Android phone users who are worried about their privacy with Google and third party app providers should definitely consider the e. foundation phone. IMO Google is a bad actor when it comes to collecting personal data on Android or any software, service or device Google makes. My opinion is that you should stay away from anything Google as much as you can.
It’s a harder sell for happy iPhone users to switch. This is not a problem specific to eOS its a problem with Android in general. Android and it’s apps are just not as polished as iOS. Moreover, Apple has been moving towards more privacy in recent years which is a positive thing. The downside is Apple still knows where your iPhone is, who you are, and what you use it for. I take them at their word that they don’t care and don’t snoop, but the data is there for somebody that wants it bad enough. My opinion: I don’t have the same sense of urgency about switching from iPhone to ePhone as I do about switching from Android to ePhone. However, if you are an iPhone user and want to up you privacy game and strike a blow against the duopoly than eOS and ePhone is for you.

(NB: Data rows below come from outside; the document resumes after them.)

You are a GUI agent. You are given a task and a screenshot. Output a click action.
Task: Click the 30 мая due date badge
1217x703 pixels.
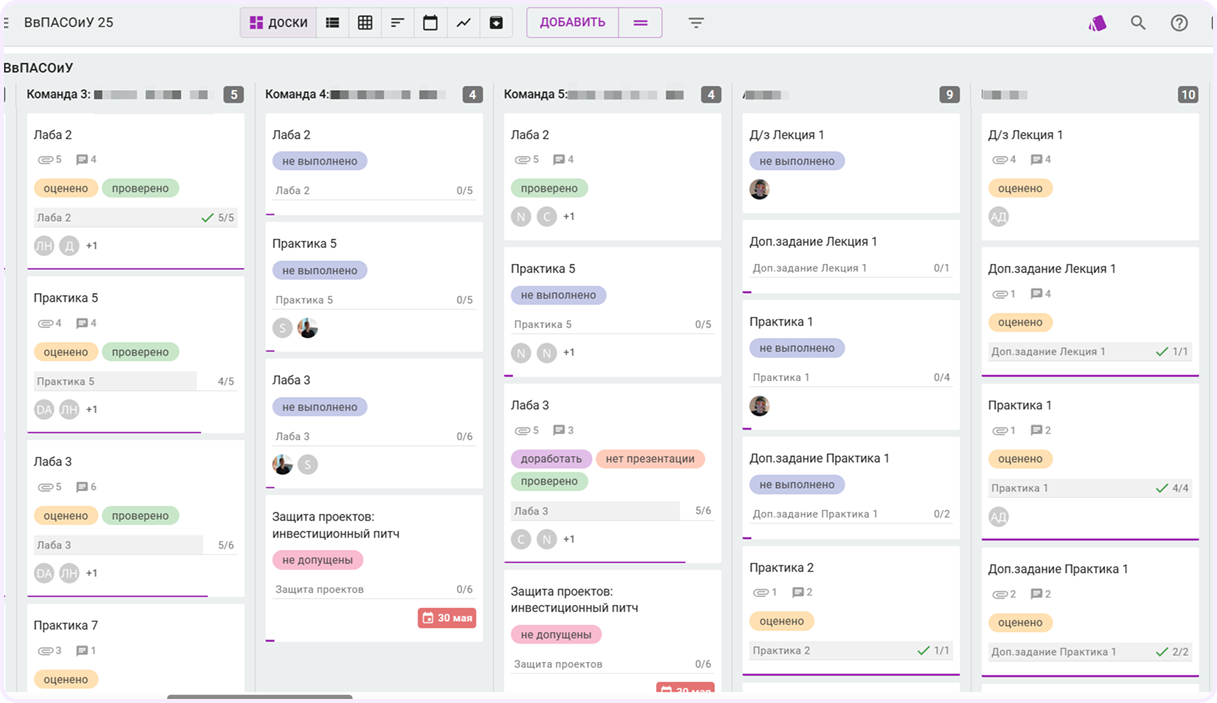pos(447,618)
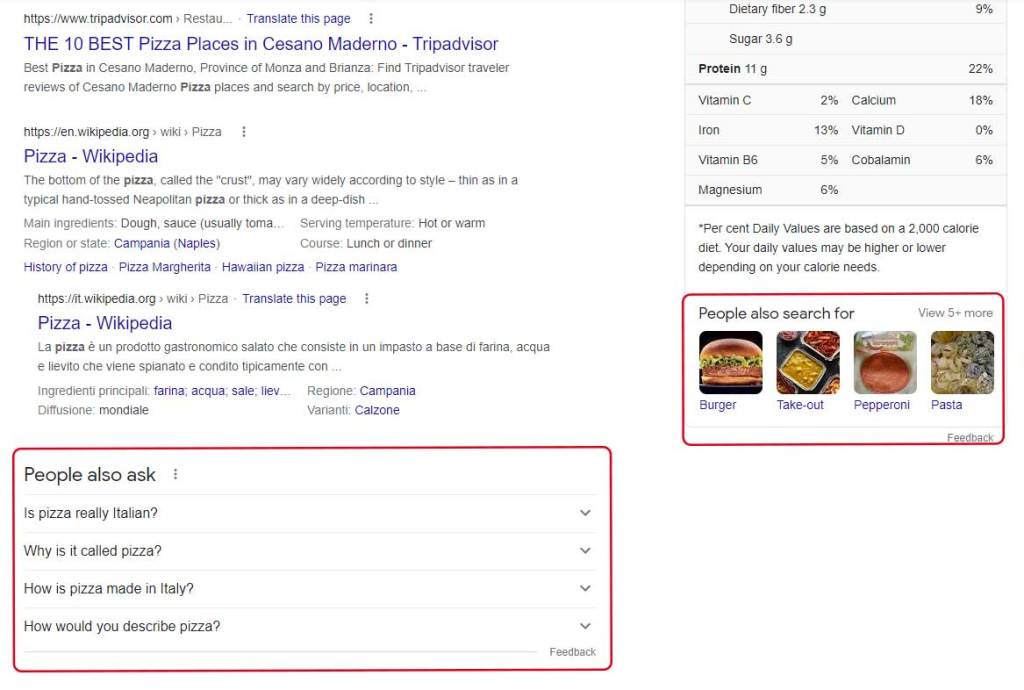The width and height of the screenshot is (1024, 690).
Task: Open the "History of pizza" sitelink
Action: tap(65, 267)
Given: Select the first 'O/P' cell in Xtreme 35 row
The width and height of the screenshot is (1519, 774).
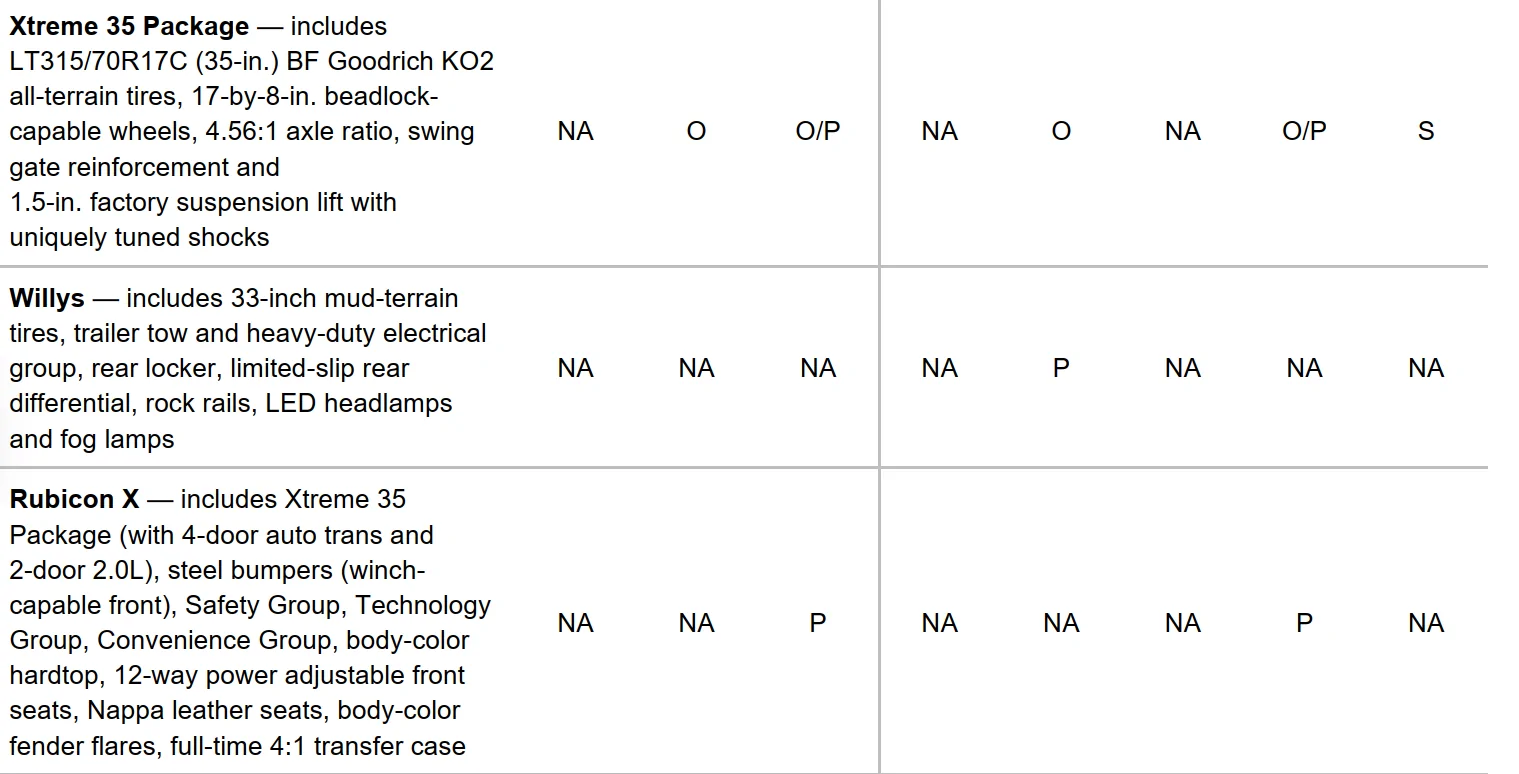Looking at the screenshot, I should 818,131.
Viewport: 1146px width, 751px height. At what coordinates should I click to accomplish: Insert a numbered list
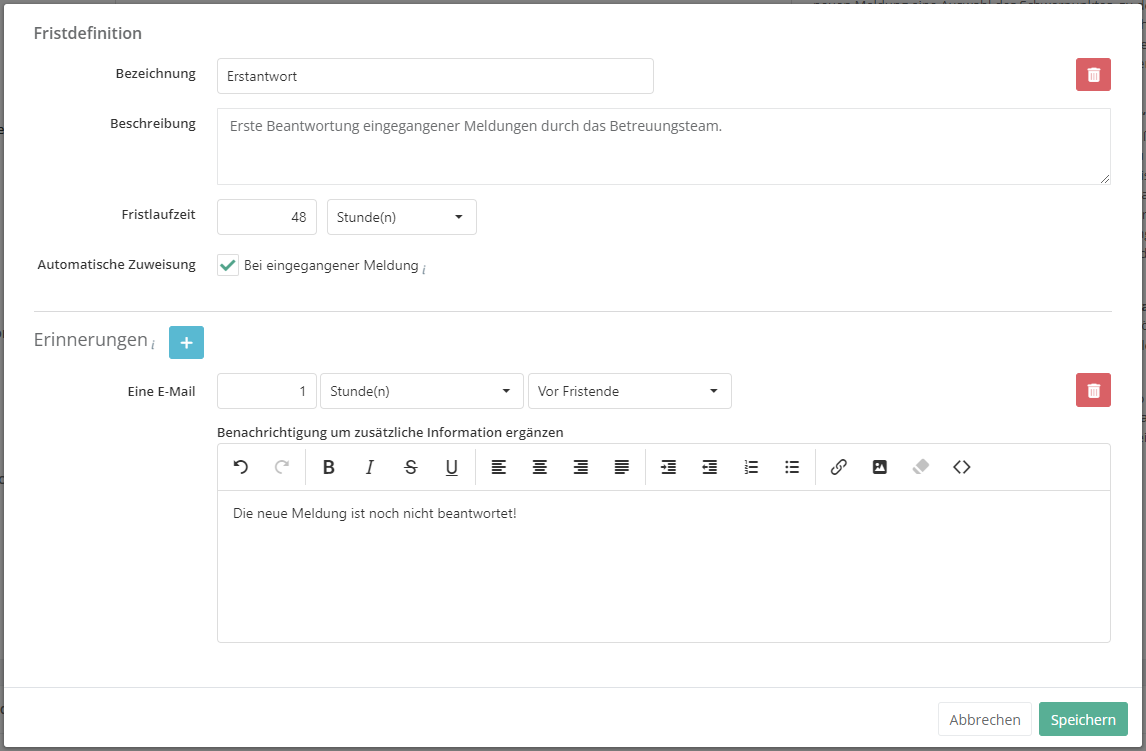(751, 467)
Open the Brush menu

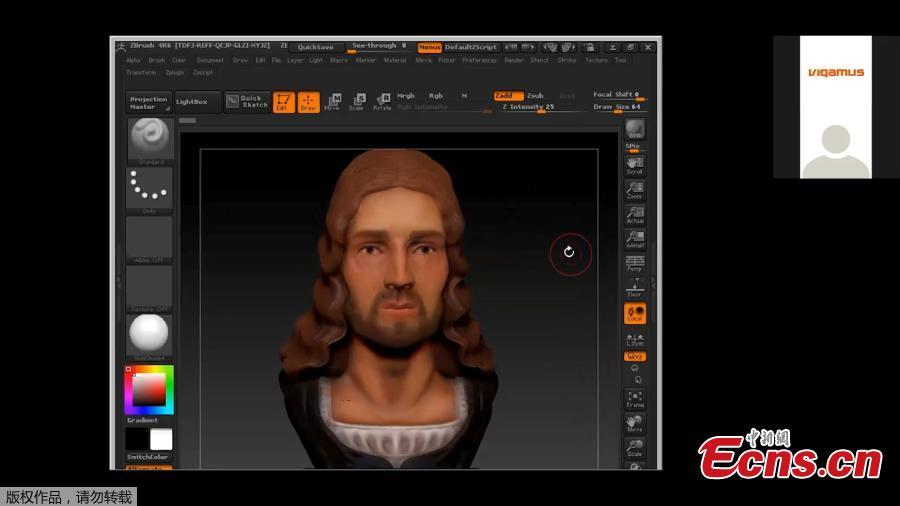(x=157, y=60)
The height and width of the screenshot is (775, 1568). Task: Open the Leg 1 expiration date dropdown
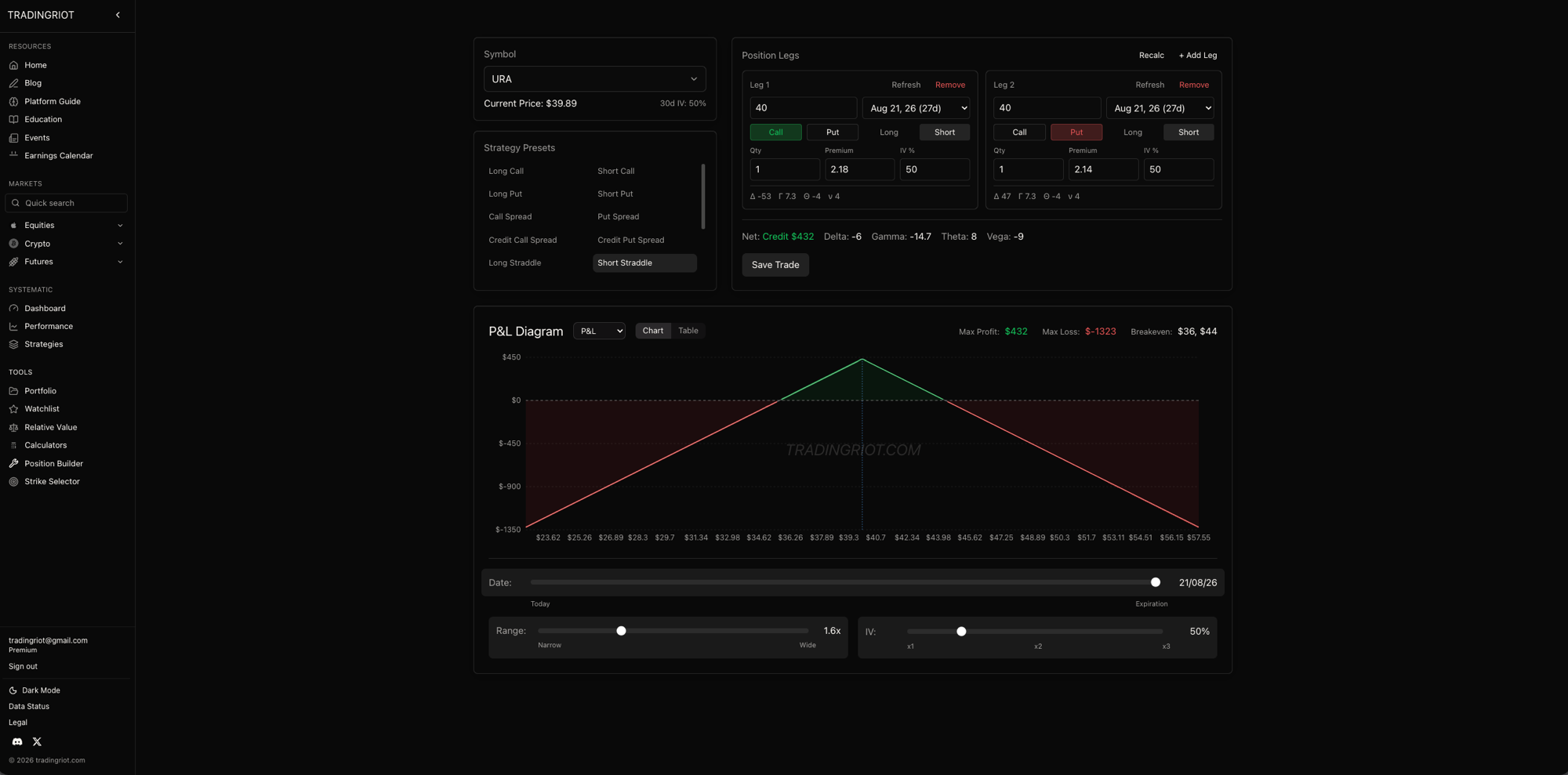point(916,108)
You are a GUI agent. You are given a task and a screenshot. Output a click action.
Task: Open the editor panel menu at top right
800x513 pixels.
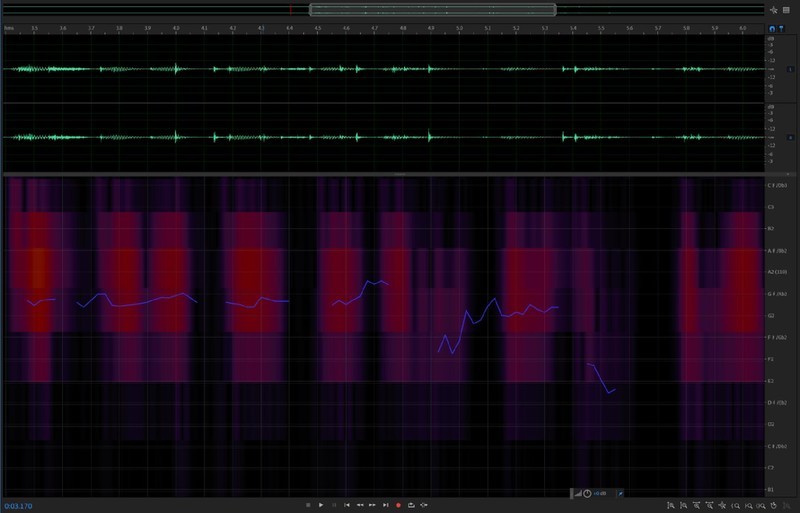click(x=785, y=9)

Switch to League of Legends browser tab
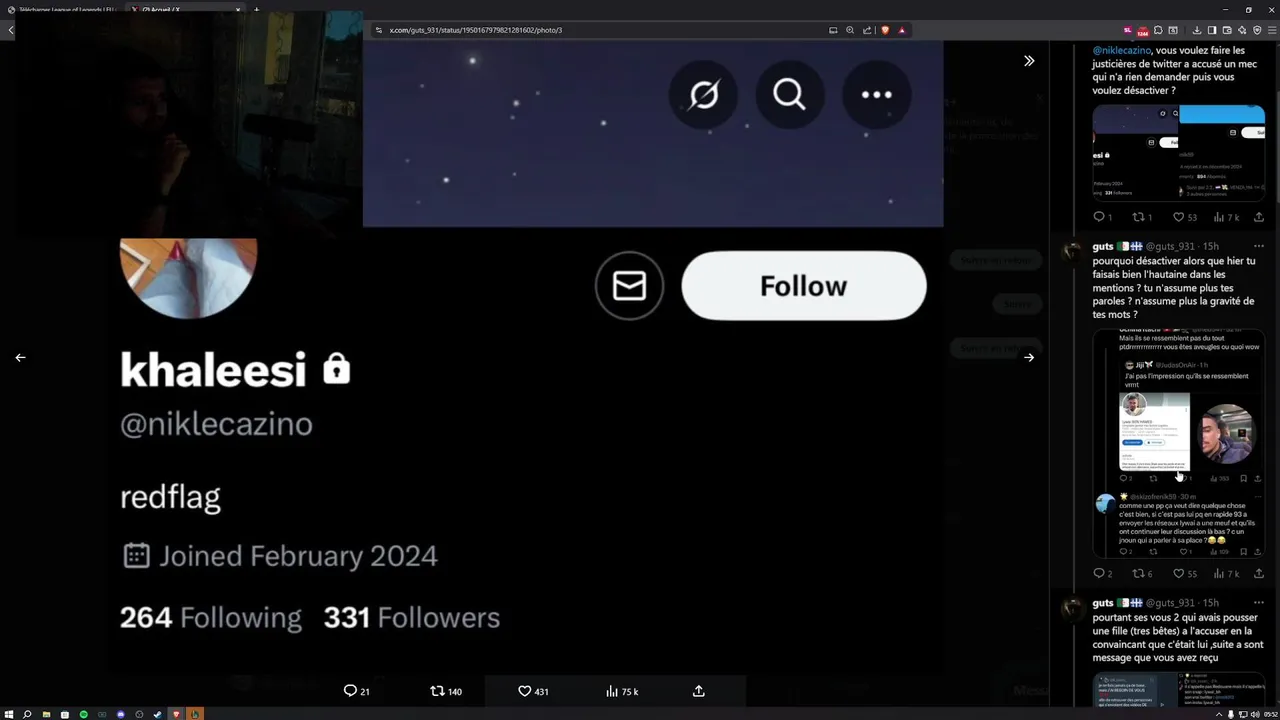click(62, 9)
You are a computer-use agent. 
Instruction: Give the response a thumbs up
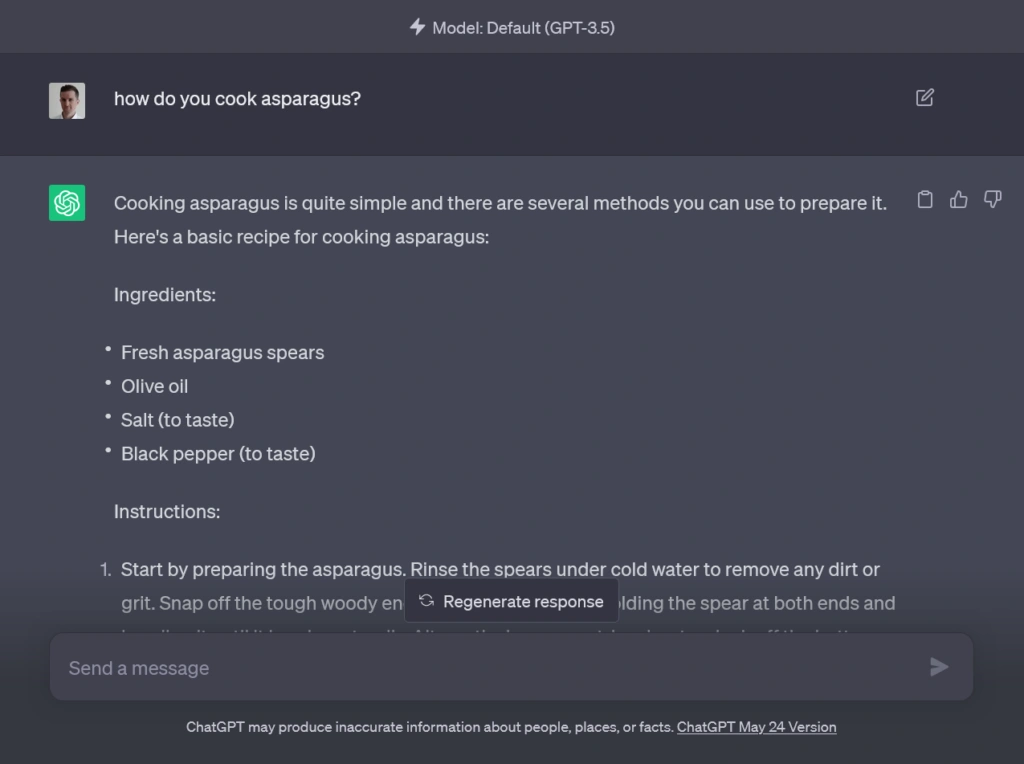(x=959, y=200)
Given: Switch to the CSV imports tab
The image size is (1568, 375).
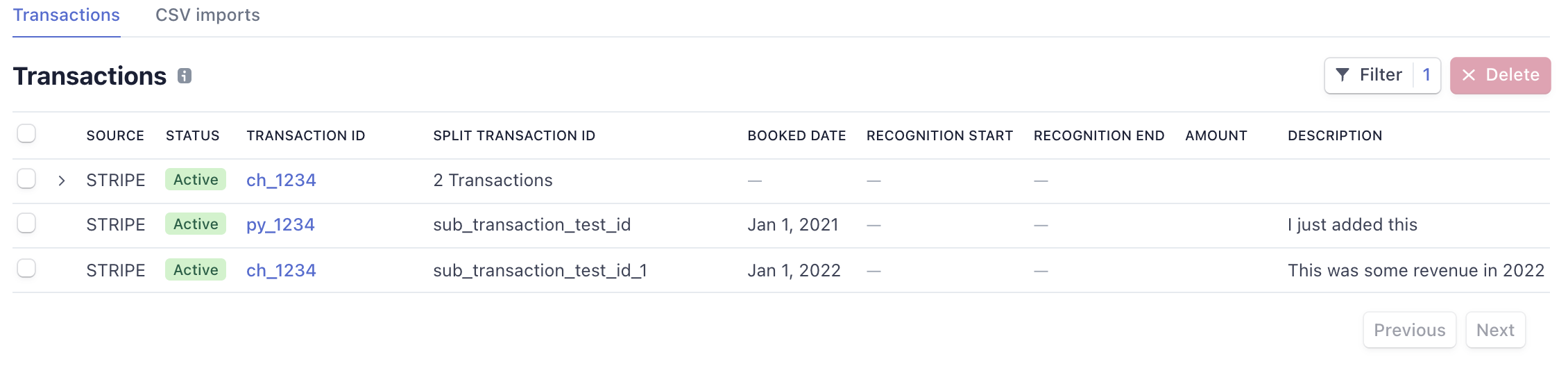Looking at the screenshot, I should (x=207, y=15).
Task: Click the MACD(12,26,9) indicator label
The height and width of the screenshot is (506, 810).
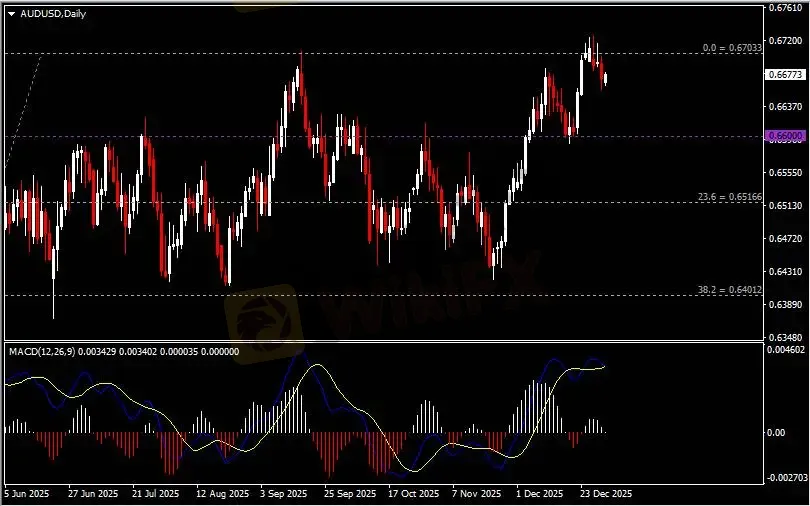Action: (40, 352)
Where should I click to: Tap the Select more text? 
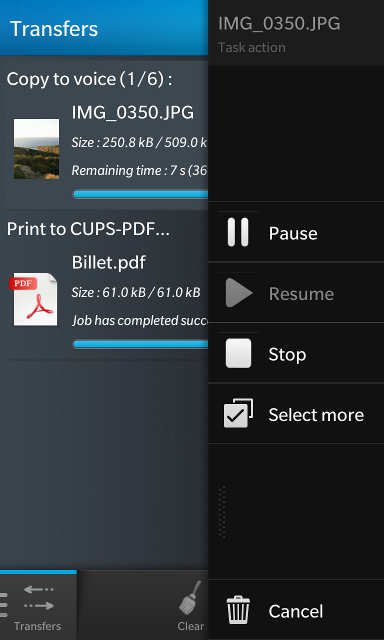tap(316, 415)
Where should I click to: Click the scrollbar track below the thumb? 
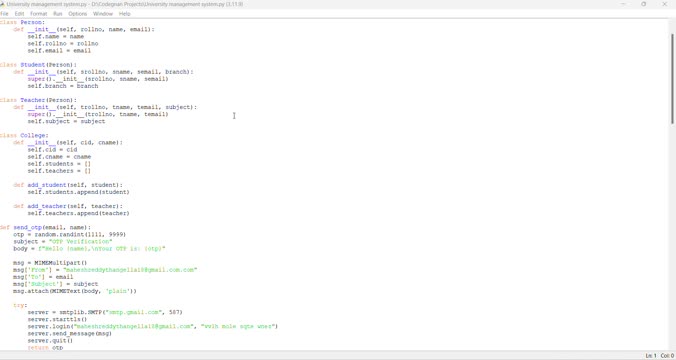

Personally I get bored with iOS. I like to configure things my way and too many decisions get taken out of the users hands by Apple. Also, I just don’t like Apple’s walled garden. YMMV.
e.foundation has succeeded in making a good deGoogled privacy phone. Moreover, it is an Android derived phone that can be used as a daily driver, 24/7, with minimal compromise in usablity on the part of the user. It’s not intended to be a bank vault. It is intended to provide reasonable and proper privacy, like a house with stout doors, good locks and thick window coverings which is the exact opposite of Google’s version of Android. Privacy is a basic human right and should be of concern to every smartphone user.
In addition, they have succeeded in providing a mainstream alternative to the current duopoly of Google and Apple for smartphones. It is ridiculous that for almost the entire global population there are only two smartphone operating systems. The e.foundation phone helps break that duopoly, without spending millions of dollars in R&D.
I think most smartphone users can buy an eOS phone and instantly enjoy greater daily privacy than they get with either Android or iPhone.